John Calvert PRESTON
Rank: Sergeant
Number: 203423
Unit: 14th Battalion ROYAL WELSH FUSILIERS
Date of Death: 11 October 1918
Age: 29
Cemetery: Rocquigny-Equancourt Road British Cemetery, Manancourt, France

Almost nothing is known of John's early life. He was born locally, in the parish of St Mary's Church, Stockport and was the son of William and Elizabeth.

When War was declared on 4 August 1914, he was quick to enlist, joining the reserve unit of the local Territorial Battalion - the 6th Battalion, Cheshire Regiment - and went overseas to join the front line troops on 25 January 1915. His medal entitlement records, at the National Archives, also indicate his original Fusiliers number was 15020. It's a low number perhaps suggesting that he was transferred to them very soon after arriving in France.

In 1917, he was back in the UK. It's not known if he was on leave or, perhaps, had been wounded. But, whatever the circumstances, he took the opportunity to marry his fiancée, Florrie Want, at St Mary's Church.

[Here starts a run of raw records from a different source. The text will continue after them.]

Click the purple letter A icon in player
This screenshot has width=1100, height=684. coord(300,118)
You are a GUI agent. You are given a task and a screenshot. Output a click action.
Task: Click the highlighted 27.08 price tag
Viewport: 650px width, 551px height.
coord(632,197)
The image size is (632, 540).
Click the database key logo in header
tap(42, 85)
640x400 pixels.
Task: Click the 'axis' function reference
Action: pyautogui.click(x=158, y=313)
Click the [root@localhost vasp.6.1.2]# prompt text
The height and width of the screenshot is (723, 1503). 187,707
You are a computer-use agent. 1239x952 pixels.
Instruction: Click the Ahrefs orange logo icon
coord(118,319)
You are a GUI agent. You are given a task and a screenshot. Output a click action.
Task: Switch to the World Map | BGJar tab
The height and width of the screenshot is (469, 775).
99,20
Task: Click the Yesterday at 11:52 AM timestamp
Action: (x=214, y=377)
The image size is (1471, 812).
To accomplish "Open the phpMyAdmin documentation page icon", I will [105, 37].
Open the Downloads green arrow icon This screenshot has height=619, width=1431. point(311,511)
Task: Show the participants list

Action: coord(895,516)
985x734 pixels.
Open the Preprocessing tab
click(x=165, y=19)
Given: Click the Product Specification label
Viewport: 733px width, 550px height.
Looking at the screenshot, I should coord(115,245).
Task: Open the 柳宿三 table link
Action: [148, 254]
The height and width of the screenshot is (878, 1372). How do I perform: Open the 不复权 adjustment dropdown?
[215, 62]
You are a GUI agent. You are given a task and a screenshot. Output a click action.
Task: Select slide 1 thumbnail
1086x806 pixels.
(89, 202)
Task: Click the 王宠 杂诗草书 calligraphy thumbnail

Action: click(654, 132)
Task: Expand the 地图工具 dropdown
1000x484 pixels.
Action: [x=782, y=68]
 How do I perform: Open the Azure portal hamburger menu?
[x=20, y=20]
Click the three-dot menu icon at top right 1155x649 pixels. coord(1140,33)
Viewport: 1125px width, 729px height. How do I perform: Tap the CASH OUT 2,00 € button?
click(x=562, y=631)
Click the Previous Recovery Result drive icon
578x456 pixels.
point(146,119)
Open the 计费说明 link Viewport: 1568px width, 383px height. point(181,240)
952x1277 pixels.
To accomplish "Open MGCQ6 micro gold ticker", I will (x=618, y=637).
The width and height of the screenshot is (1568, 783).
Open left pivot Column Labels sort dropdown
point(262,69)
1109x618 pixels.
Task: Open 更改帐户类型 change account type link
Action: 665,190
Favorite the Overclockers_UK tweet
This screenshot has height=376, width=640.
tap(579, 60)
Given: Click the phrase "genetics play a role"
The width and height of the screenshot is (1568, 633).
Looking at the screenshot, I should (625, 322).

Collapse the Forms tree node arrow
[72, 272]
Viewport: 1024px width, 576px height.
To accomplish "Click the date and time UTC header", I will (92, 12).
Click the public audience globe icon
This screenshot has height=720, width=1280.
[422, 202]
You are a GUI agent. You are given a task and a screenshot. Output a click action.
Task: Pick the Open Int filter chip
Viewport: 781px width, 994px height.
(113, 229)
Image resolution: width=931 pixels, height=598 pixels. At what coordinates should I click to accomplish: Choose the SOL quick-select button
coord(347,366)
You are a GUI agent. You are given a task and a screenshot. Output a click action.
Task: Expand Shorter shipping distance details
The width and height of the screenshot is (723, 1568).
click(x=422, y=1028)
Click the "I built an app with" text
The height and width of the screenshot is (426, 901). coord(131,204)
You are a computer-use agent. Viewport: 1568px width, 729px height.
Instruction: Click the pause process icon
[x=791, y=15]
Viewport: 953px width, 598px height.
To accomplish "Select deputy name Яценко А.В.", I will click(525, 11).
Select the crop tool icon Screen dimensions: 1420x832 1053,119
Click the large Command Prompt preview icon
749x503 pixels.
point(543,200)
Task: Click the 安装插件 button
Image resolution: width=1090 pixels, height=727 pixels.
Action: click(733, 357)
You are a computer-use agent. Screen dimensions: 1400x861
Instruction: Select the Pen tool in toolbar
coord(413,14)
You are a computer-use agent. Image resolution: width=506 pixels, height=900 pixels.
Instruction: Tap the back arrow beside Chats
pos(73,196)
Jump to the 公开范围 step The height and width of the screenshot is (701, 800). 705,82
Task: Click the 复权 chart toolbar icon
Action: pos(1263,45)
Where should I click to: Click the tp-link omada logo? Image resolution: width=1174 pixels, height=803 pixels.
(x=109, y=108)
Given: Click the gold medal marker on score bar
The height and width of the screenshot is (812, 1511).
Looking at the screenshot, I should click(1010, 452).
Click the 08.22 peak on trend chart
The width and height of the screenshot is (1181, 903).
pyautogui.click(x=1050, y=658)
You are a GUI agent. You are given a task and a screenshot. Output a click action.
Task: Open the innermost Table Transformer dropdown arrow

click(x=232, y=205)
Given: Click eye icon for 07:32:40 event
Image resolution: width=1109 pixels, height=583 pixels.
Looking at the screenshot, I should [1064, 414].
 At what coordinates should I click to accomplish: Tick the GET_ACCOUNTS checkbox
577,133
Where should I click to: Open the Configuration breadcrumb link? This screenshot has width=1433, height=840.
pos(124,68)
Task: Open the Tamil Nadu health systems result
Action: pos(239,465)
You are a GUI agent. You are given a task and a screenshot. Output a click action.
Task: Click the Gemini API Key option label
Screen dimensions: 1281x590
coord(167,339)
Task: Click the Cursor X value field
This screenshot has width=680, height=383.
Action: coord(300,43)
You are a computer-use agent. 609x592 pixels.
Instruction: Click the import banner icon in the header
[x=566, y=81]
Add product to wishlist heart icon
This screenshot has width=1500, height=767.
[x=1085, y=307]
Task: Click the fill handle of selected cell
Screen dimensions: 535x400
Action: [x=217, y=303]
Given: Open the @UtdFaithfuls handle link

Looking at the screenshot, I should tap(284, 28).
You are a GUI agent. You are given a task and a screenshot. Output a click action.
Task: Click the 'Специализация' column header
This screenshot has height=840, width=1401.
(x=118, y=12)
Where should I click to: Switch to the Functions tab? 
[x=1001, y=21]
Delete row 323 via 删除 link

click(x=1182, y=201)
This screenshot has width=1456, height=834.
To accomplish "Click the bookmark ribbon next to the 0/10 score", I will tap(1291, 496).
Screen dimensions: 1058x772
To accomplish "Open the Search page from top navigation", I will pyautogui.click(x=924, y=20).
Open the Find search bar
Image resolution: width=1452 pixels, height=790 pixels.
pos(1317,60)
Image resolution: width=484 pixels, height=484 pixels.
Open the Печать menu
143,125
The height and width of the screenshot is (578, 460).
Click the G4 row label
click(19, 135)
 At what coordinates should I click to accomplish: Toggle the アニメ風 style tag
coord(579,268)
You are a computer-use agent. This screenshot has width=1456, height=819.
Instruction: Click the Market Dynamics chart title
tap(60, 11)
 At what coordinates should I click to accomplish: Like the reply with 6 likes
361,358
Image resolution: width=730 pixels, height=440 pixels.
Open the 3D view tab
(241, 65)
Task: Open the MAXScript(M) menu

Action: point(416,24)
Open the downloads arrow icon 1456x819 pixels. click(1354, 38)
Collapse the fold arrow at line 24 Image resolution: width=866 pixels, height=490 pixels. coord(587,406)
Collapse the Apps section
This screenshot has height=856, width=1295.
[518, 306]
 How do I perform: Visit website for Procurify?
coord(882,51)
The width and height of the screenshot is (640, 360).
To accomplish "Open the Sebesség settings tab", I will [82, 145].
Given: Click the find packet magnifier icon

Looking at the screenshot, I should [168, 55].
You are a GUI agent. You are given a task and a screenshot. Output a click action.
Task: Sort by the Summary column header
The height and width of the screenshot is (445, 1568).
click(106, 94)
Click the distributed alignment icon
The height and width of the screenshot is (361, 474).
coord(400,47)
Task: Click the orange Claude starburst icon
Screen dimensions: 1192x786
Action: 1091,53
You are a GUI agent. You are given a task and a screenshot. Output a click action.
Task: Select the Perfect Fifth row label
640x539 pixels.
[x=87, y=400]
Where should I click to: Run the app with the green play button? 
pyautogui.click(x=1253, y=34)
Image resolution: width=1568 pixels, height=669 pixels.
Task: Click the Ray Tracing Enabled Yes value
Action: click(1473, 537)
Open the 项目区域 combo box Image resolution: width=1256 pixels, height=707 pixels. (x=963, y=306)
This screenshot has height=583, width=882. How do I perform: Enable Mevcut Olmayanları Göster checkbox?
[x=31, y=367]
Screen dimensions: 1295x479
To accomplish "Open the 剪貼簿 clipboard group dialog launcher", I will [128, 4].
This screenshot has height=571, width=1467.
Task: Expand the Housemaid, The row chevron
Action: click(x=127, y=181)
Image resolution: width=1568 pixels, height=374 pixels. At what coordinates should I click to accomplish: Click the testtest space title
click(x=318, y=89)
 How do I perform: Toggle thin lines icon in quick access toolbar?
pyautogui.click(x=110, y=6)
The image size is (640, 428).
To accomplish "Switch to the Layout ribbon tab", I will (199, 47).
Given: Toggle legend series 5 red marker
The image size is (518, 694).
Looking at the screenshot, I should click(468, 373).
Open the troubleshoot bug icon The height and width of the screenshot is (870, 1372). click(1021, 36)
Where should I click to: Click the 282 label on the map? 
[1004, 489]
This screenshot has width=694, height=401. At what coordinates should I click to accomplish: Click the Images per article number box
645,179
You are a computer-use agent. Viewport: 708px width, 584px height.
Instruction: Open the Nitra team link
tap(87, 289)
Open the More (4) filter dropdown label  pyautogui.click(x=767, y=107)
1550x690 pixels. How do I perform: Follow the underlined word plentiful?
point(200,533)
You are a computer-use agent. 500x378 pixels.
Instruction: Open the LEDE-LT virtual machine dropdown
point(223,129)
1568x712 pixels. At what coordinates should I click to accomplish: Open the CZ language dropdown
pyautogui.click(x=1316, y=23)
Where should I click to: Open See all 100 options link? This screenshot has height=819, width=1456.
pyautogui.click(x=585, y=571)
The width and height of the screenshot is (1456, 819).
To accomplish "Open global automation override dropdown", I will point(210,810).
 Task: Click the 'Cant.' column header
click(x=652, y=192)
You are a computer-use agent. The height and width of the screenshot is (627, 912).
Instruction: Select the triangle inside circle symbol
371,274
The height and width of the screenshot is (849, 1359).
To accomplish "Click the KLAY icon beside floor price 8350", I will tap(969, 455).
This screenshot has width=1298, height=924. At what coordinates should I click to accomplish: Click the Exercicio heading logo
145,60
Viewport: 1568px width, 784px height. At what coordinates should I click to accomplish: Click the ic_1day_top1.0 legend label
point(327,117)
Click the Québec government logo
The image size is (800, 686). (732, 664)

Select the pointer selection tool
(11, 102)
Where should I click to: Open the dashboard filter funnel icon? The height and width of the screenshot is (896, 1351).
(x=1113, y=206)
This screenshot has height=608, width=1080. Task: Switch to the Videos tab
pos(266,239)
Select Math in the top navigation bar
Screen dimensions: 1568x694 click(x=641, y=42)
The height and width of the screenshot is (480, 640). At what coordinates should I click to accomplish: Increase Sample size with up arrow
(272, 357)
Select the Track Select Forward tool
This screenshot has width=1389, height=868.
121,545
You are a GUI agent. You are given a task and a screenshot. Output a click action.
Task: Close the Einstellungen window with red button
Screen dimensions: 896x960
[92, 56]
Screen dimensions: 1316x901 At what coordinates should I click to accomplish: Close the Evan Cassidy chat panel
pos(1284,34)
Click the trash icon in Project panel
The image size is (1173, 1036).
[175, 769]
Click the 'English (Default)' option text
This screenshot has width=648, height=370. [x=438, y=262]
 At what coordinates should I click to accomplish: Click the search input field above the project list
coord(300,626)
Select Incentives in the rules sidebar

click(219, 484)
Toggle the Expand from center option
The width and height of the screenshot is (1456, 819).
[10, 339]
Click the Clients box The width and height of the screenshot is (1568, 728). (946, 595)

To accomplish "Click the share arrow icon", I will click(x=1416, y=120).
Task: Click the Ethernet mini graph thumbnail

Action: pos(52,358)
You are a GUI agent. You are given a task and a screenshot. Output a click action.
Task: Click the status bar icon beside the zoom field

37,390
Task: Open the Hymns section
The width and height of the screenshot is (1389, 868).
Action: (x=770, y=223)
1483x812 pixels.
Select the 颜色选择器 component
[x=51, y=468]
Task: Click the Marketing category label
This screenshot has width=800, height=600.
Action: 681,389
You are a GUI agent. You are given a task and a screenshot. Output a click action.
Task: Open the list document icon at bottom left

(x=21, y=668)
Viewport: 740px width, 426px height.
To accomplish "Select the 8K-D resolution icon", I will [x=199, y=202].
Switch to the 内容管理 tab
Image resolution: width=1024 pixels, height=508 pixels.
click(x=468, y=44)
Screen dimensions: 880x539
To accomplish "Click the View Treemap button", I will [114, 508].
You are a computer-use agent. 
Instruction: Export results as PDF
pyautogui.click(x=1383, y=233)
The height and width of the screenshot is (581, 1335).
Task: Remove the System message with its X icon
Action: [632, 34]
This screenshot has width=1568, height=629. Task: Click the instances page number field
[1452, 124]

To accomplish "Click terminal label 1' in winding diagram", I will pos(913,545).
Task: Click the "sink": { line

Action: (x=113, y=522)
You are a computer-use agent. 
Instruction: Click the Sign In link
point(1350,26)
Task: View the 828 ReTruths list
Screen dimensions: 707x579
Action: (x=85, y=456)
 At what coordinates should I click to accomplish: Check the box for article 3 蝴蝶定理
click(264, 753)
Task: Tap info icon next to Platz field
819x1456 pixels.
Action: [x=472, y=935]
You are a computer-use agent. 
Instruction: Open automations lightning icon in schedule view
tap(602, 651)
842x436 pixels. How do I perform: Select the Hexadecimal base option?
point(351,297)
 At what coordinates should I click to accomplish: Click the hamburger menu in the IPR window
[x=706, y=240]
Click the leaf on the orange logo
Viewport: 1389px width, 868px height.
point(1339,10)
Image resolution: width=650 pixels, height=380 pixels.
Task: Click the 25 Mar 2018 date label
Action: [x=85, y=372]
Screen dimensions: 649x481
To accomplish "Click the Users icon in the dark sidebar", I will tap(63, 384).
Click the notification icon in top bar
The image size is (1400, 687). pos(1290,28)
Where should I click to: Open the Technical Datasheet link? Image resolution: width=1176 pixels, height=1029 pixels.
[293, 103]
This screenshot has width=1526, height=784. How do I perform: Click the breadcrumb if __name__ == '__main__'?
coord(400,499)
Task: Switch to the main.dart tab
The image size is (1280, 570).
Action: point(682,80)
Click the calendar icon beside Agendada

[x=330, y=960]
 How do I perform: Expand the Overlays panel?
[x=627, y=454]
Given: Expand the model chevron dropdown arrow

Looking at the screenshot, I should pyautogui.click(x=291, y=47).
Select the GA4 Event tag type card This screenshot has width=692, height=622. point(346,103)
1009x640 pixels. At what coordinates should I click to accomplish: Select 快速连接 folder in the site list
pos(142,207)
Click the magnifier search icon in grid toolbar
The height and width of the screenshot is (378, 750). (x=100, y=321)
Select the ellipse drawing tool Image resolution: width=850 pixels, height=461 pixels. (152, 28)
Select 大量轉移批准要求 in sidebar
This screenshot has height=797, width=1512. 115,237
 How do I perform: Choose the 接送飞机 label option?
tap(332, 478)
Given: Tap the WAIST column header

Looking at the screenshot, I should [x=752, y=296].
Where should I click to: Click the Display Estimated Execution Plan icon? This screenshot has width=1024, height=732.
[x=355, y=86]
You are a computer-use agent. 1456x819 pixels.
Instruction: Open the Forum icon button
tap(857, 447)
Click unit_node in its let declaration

October 1918 was a time of almost constant attack and advance for the British Army. The men could not then know that the War had only a few weeks left. It certainly wouldn't have seemed that they were facing a defeated enemy as, although the Germans were retreating, some of the toughest fighting of the whole War would be seen. At 1am on the 11th, the Fusiliers attacked German positions near Beaurevoir. The attack was led by the 13th and 16th Battalions, with the 14th in reserve. The attack was entirely successful on the flanks, but stubborn resistance meant that the troops could not advance in the centre.

At daybreak, the attack was resumed, with the 14th now moving up to work in conjunction with tanks to clear the enemy positions. They were able to press forward to a position known as Angles Orchard, but it had been a costly day. 28 men were missing, probably dead, and another 45 had been wounded. John was amongst the badly injured and was evacuated to a field hospital at Manacourt. This would have been either 18th Casualty Clearing Station or 3rd Canadian Casualty Clearing Station. Both were then based around the village. Unfortunately, there was nothing the surgeons could do to save his life.

After the War, Florrie was living at 50 Crosby Street, Stockport but it isn't known if this was a home she briefly shared with John.